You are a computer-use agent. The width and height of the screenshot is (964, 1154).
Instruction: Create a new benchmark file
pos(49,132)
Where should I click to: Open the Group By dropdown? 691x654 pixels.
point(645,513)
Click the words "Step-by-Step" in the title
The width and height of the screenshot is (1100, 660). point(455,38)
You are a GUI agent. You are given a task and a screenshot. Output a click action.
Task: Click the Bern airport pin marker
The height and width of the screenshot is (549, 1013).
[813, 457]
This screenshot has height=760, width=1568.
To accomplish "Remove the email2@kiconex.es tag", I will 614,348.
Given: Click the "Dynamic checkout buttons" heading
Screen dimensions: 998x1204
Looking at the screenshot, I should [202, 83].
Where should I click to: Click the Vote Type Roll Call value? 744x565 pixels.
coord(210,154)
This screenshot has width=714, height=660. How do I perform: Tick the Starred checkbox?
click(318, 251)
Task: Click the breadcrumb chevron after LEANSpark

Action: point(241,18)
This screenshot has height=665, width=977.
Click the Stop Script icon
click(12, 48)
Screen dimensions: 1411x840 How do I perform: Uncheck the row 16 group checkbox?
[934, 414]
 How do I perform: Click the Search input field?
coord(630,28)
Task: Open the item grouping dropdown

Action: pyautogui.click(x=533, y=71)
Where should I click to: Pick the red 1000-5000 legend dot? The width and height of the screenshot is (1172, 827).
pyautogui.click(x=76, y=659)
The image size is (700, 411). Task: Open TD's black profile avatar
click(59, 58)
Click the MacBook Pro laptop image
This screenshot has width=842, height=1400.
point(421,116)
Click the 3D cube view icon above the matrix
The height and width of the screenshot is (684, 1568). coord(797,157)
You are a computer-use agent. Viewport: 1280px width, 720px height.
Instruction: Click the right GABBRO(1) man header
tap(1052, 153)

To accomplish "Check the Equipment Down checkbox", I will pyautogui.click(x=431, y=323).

◆ Work to be completed:
Copy out every row above word for word, with no changes.

◆ Output:
You are a computer-use agent. The width and height of the screenshot is (964, 1154).
Instruction: Create a new benchmark file
pos(49,132)
Where should I click to: Open the Group By dropdown? 691x654 pixels.
point(645,513)
Click the words "Step-by-Step" in the title
The width and height of the screenshot is (1100, 660). point(455,38)
You are a GUI agent. You are given a task and a screenshot. Output a click action.
Task: Click the Bern airport pin marker
The height and width of the screenshot is (549, 1013).
[813, 457]
This screenshot has height=760, width=1568.
To accomplish "Remove the email2@kiconex.es tag", I will 614,348.
Given: Click the "Dynamic checkout buttons" heading
Screen dimensions: 998x1204
Looking at the screenshot, I should [202, 83].
Where should I click to: Click the Vote Type Roll Call value? 744x565 pixels.
coord(210,154)
This screenshot has width=714, height=660. How do I perform: Tick the Starred checkbox?
click(318, 251)
Task: Click the breadcrumb chevron after LEANSpark

Action: point(241,18)
This screenshot has height=665, width=977.
Click the Stop Script icon
click(12, 48)
Screen dimensions: 1411x840 How do I perform: Uncheck the row 16 group checkbox?
[934, 414]
 How do I perform: Click the Search input field?
coord(630,28)
Task: Open the item grouping dropdown

Action: pyautogui.click(x=533, y=71)
Where should I click to: Pick the red 1000-5000 legend dot? The width and height of the screenshot is (1172, 827).
pyautogui.click(x=76, y=659)
The image size is (700, 411). Task: Open TD's black profile avatar
click(59, 58)
Click the MacBook Pro laptop image
This screenshot has width=842, height=1400.
point(421,116)
Click the 3D cube view icon above the matrix
The height and width of the screenshot is (684, 1568). coord(797,157)
You are a computer-use agent. Viewport: 1280px width, 720px height.
Instruction: Click the right GABBRO(1) man header
tap(1052, 153)

To accomplish "Check the Equipment Down checkbox", I will pyautogui.click(x=431, y=323).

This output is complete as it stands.